═════ EXCERPTED TEXT

\label{sec:game-system}

The game system module, implemented in the \texttt{gizmoball.game}
package, contains the classes necessary to represent a game state and
simulate it.

\subsubsection{Architecture}
\label{sec:game-system-architecture}

The principal interface to this module is through the
\texttt{GameBoard} class, which captures the state of a \Gizmoball
game board. An \texttt{GameBoard} can be constructed in an empty
state, or it can be generated by a factory function in
\texttt{gizmoball.xml.GizmoballReader} (Section~\ref{sec:serializer}).

Intuitively, a game board can be represented as a collection of
gizmos, in addition to a few additional pieces of state information
associated with the board itself. This is the representation used by
the \texttt{GameBoard} class, a composite object that contains gizmos.
We model the ball as a gizmo, so the ball does not need to be
considered separately. Each gizmo maintains its own state information,
including its position on the board, and the \texttt{GameBoard}
primarily passes messages on to the appropriate gizmos.

Each gizmo is represented by its own class which inherits from the
\texttt{AbstractGizmo} class. The \texttt{TranslatableGizmo} and
\texttt{FixedGizmo} abstract classes derive directly from
\texttt{AbstractGizmo} and express whether the gizmo can move about
the screen, or is fixed in place (this distinction becomes crucial in
collision handling, among other places). So, for example, we have a
\texttt{BallGizmo} that extends \texttt{TranslatableGizmo}, and a
\texttt{SquareBumperGizmo} that extends \texttt{FixedGizmo}.


\subsubsection{Property system}
\label{sec:property-system}

The property system is a generalized framework for storing information
about game entities. A property, represented by the
\texttt{gizmoball.property.Property} class, is simply a name-value
pair. The property can hold whatever type of value is appropriate for
the specific property, including a list.

Each gizmo contains a set of properties (the implementation is
contained within the \texttt{AbstractGizmo} class). Some examples of
data that are stored in a gizmo's properties list include:

\begin{itemize}
\item the gizmo's name (a string used by the editor to identify a
  specific gizmo to the user)
\item the gizmo's position and orientation on the board
\item the gizmo's color
\item for a \texttt{TranslatableGizmo}, its current velocity
\item a list of incoming and outgoing trigger connections
\end{itemize}

The property system also implements the Observer design pattern. Any
class implementing the \texttt{PropertyChangeObserver} interface can
register to be notified when a gizmo's properties change. This is
used, for example, by the editor user interface's property table in
order to update itself at the appropriate time.

══════════
═════ DATASET RECORDS

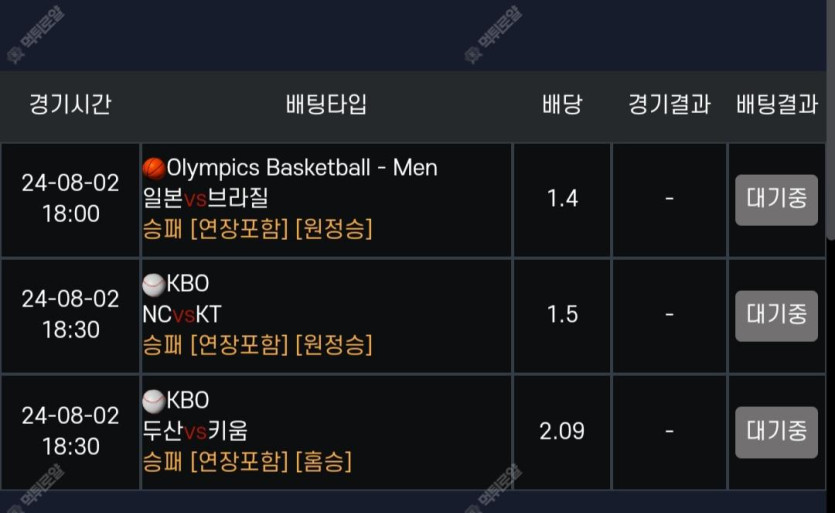Open the Olympics Basketball - Men league text
This screenshot has height=513, width=835.
coord(302,168)
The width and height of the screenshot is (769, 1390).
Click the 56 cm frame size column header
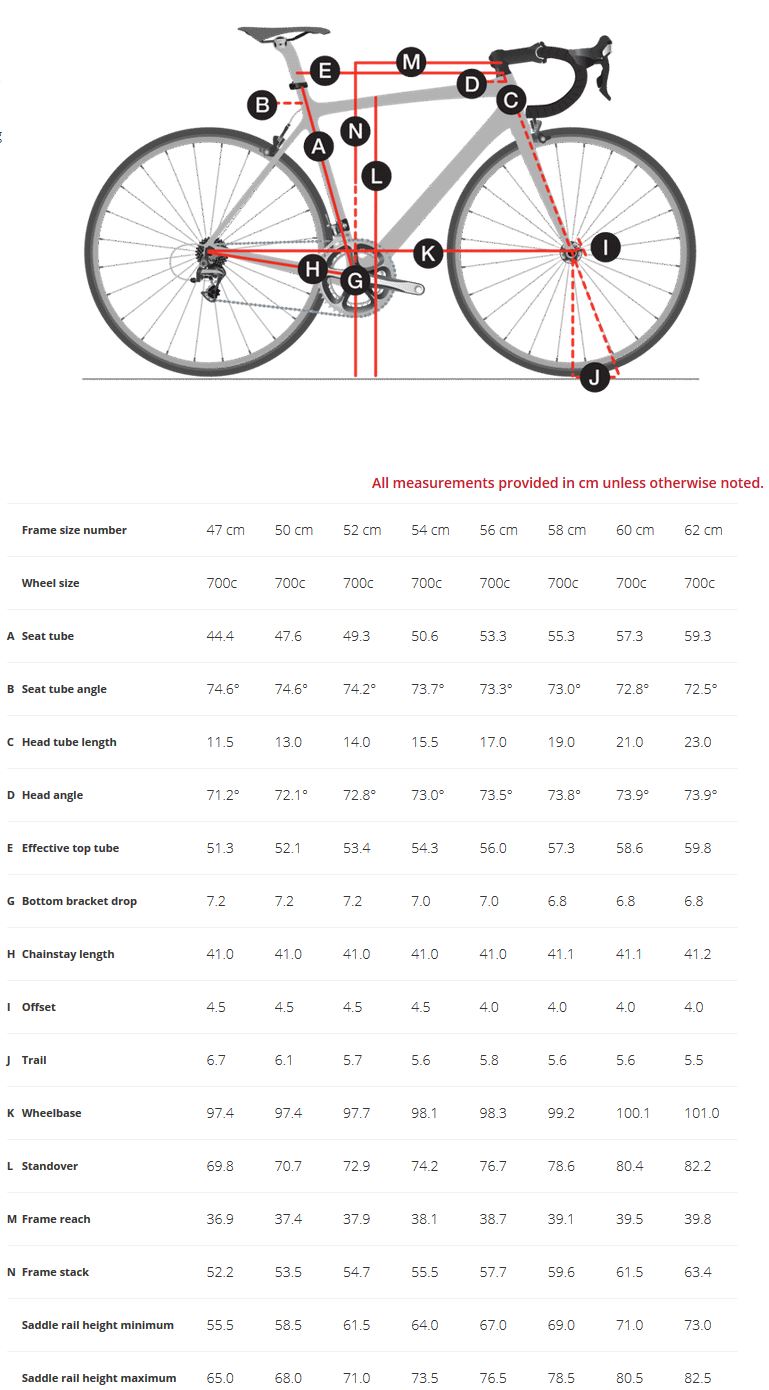[498, 530]
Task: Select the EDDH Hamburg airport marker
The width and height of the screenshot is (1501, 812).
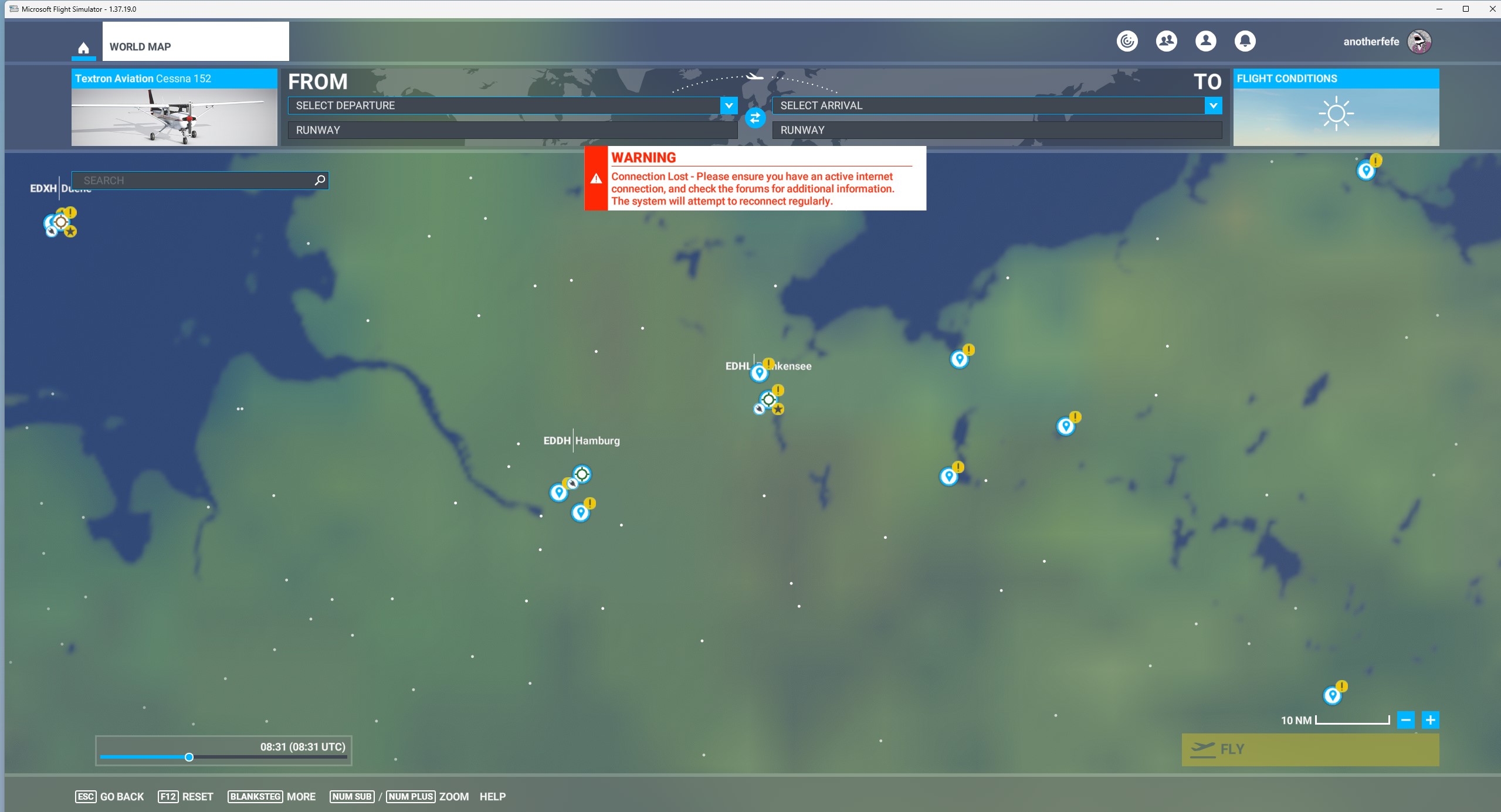Action: pos(581,474)
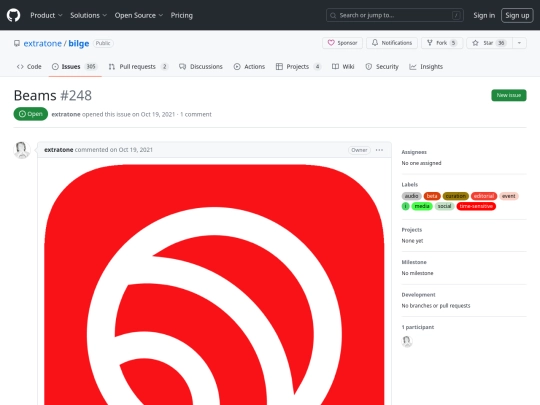
Task: Go to the Insights tab
Action: point(426,66)
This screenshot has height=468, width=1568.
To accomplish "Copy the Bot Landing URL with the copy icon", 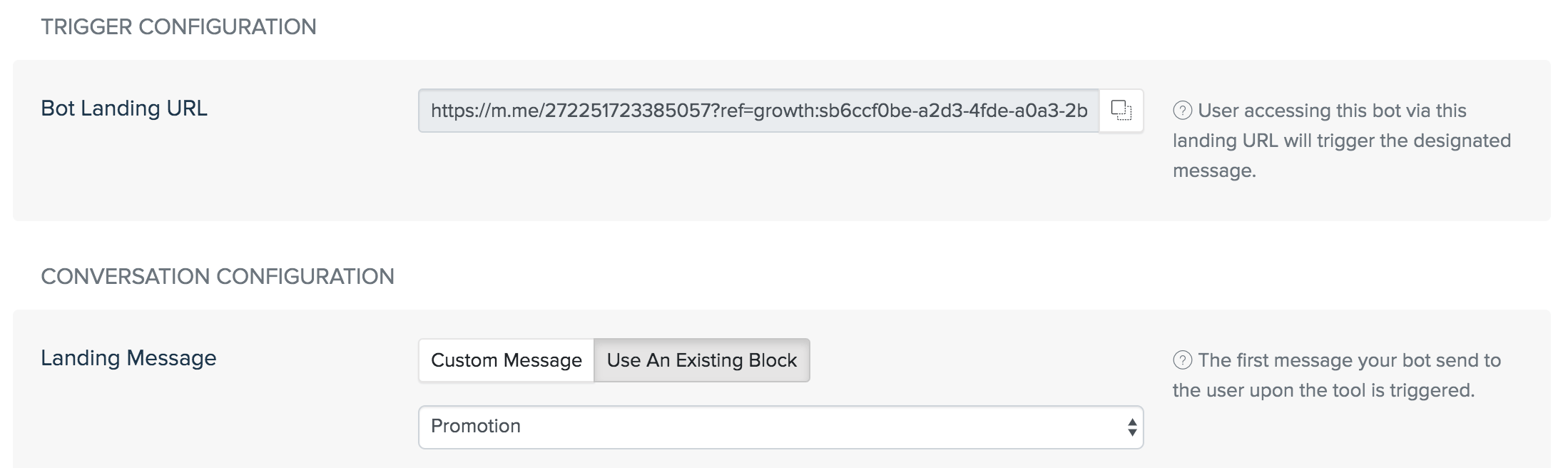I will [1121, 111].
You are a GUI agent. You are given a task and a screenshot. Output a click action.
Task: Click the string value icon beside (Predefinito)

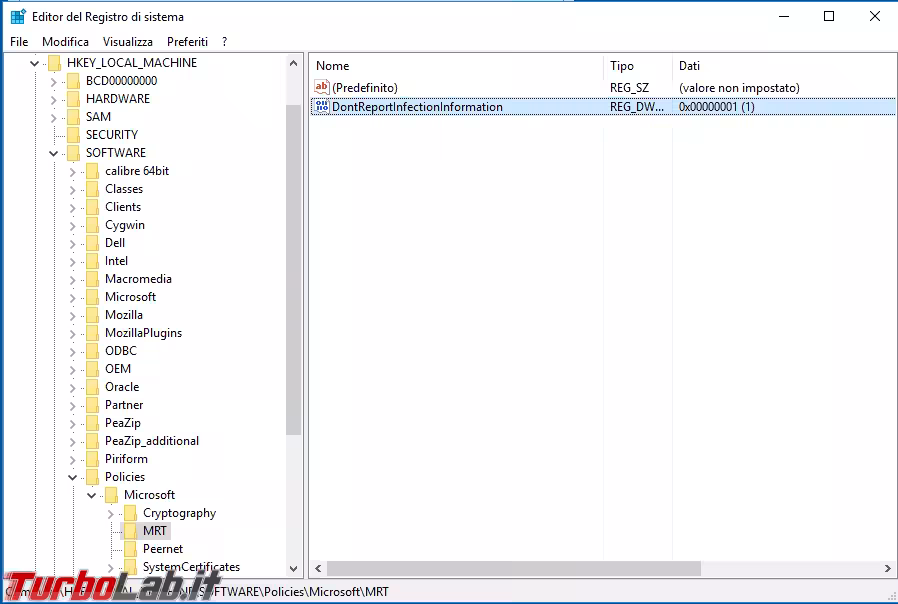tap(321, 88)
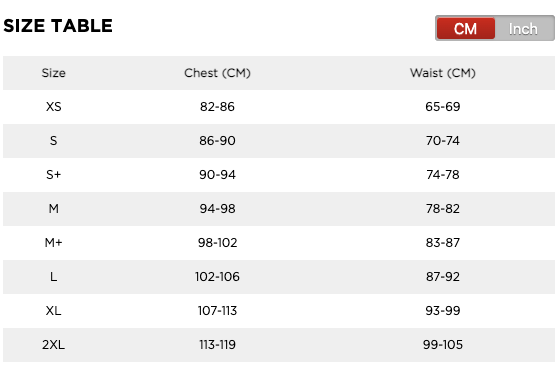Click the M+ size row label
This screenshot has height=365, width=560.
54,243
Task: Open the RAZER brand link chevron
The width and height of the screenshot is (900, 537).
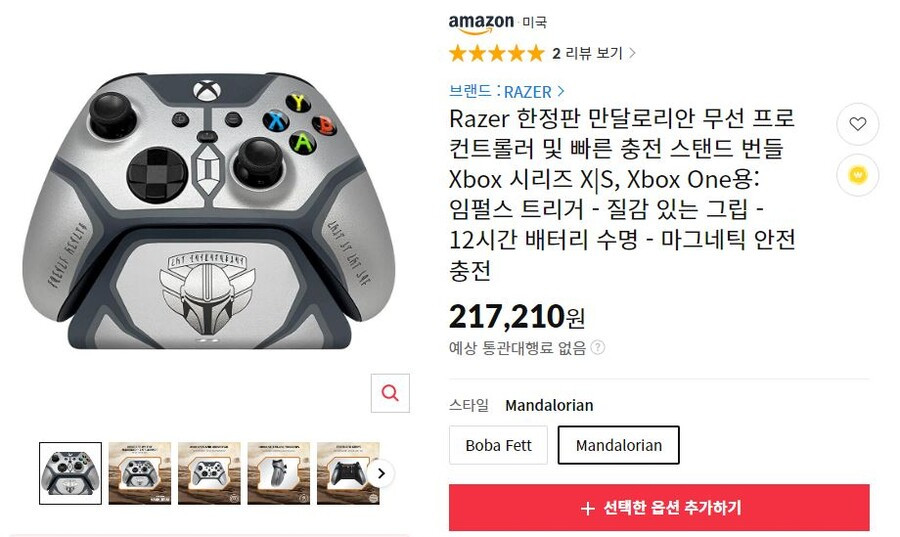Action: click(561, 91)
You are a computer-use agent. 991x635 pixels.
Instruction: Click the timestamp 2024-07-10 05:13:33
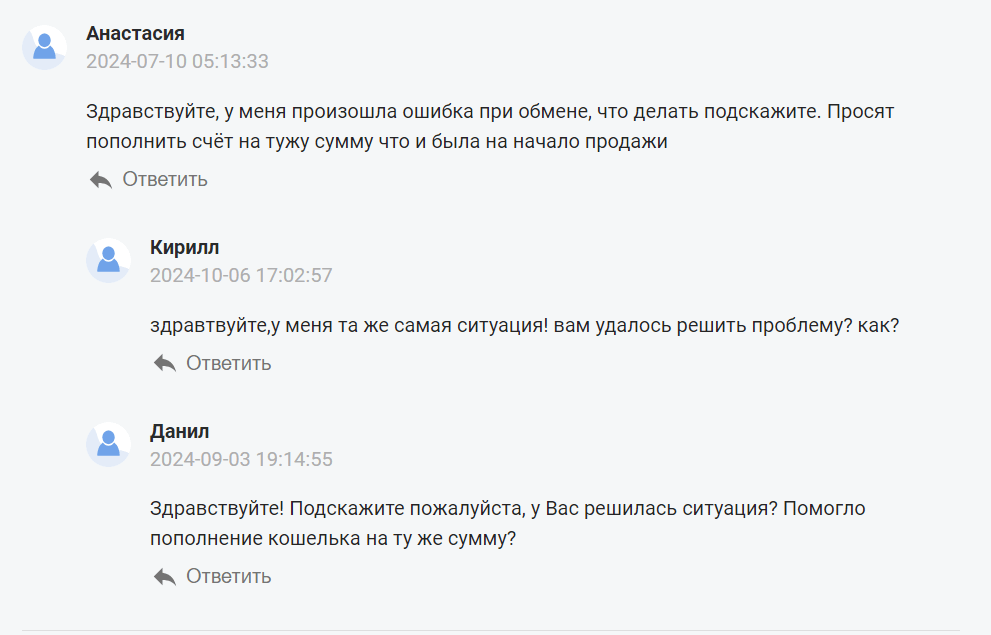(x=178, y=61)
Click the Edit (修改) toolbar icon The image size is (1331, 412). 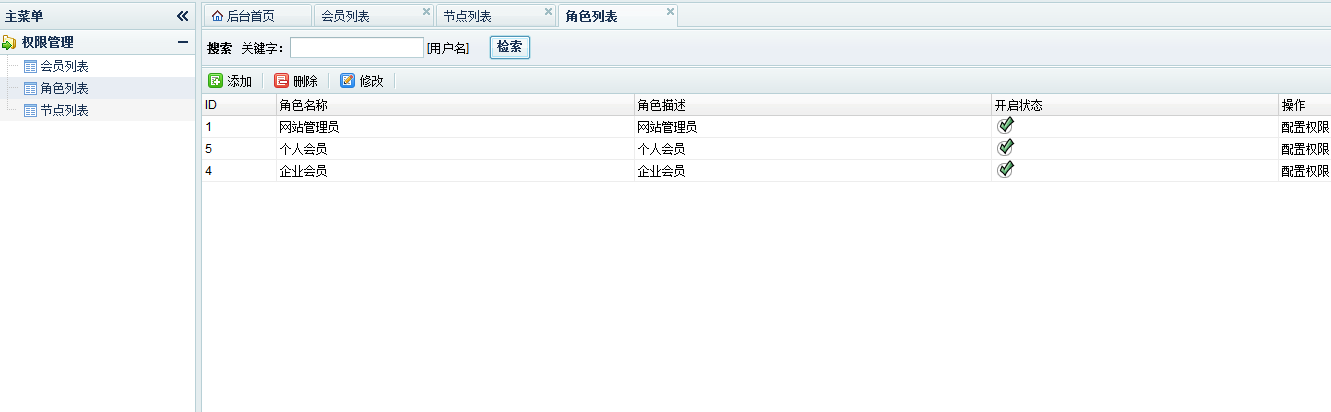click(347, 81)
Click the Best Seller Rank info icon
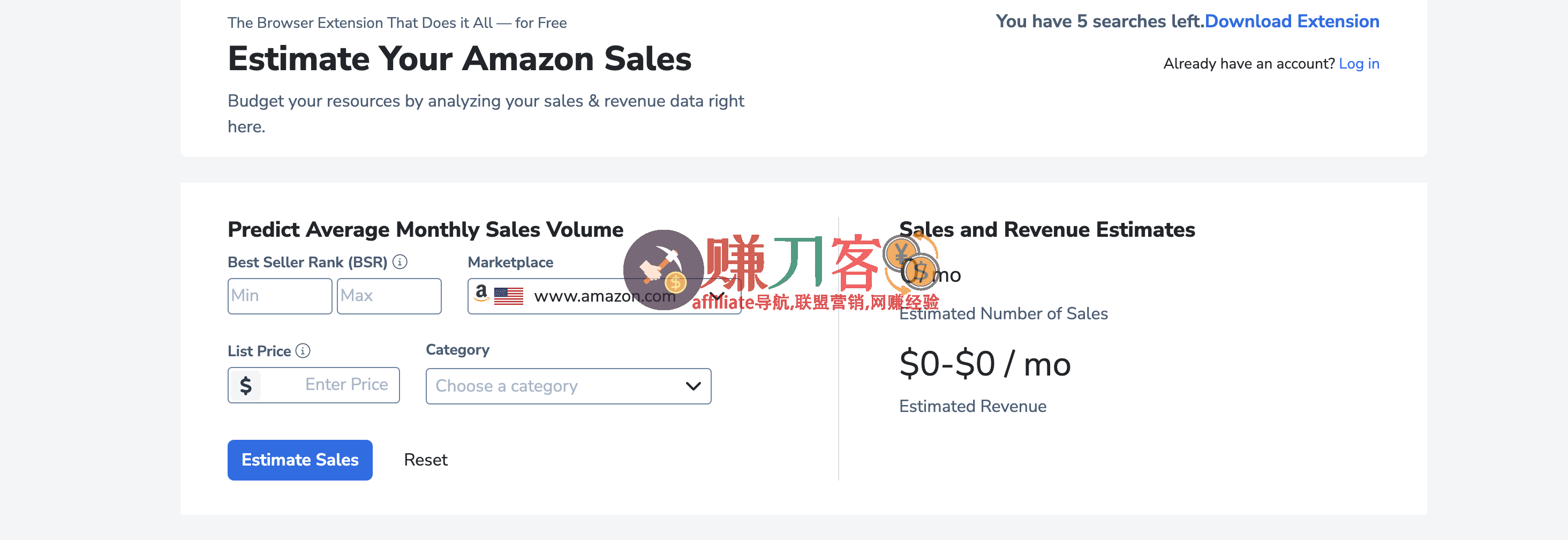 399,262
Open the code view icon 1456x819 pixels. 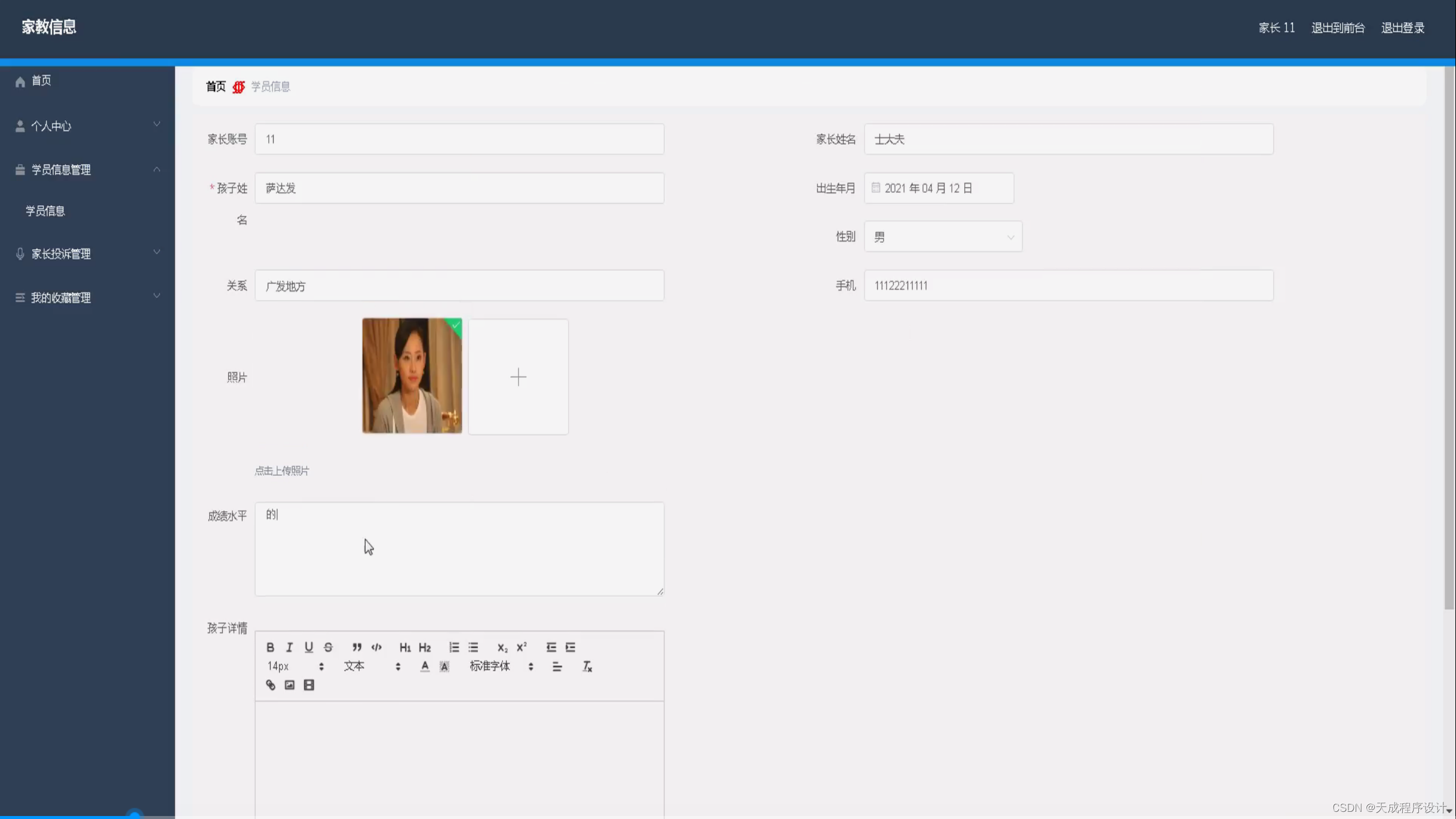tap(376, 647)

══════════

* PROBLEMS:
• 1. Reproduce the game system section starting at "The principal interface" and ending at "that contains gizmos.", substituting "set" for "collection".
• 2. Proceed with the section on the Gizmoball game system, picking up after its final sentence.

* RESPONSES BY TASK:
• 1.
The principal interface to this module is through the
\texttt{GameBoard} class, which captures the state of a \Gizmoball
game board. An \texttt{GameBoard} can be constructed in an empty
state, or it can be generated by a factory function in
\texttt{gizmoball.xml.GizmoballReader} (Section~\ref{sec:serializer}).

Intuitively, a game board can be represented as a set of
gizmos, in addition to a few additional pieces of state information
associated with the board itself. This is the representation used by
the \texttt{GameBoard} class, a composite object that contains gizmos.

• 2.
\subsubsection{Game loop}
\label{sec:game-loop}

Game simulation is performed in discrete time, with a time quantum
known as a \emph{tick}. A timer in the UI's
\texttt{GameBoardComponent}, controlled by the
\texttt{PlayingInteractionMode}, triggers the \texttt{GameBoard}'s
\texttt{tick} method each quantum. This initiates the following
procedure:

\begin{enumerate}
\item The \texttt{GameBoard} checks for key presses passed to it by the
  \texttt{GameBoardComponent}, and maps them to keypress triggers, if
  applicable. If such a trigger exists, the object is notified that it
  has been triggered. However, the trigger does not actually take
  effect until later in the game loop.
\item Each gizmo's \texttt{tick} method is called. This simulates one
  quantum of motion, including friction and gravity. Each gizmo's
  motion is independent of the other gizmos on the board; we do not
  rely on information from other gizmos. Thus, the order in which the
  gizmos' \texttt{tick} methods are called should not matter. Each
  gizmo's previous position information is also retained; this will be
  used in collision resolution if necessary.
\item Collisions between two objects are detected. Since a collision
  is an event involving a \emph{pair} of objects rather than a single
  object, some arbitration is performed based on the types of the
  gizmos in order to determine which gizmo's \texttt{collide} method
  will be called.\footnote{This design has not yet been entirely
    finalized.} (For example, a collision between two translatable
  gizmos ought to be handled differently than a collision between a
  translatable gizmo and a fixed gizmo.) The physics package is used
  to resolve their collision and determine the new position and
  velocity of each object. Each object involved in a collision is
  notified that it has been triggered.
\item Triggers are processed. Every object that had been notified that
  it was triggered, either by a keypress or a collision, performs
  whatever action it performs in response to triggers.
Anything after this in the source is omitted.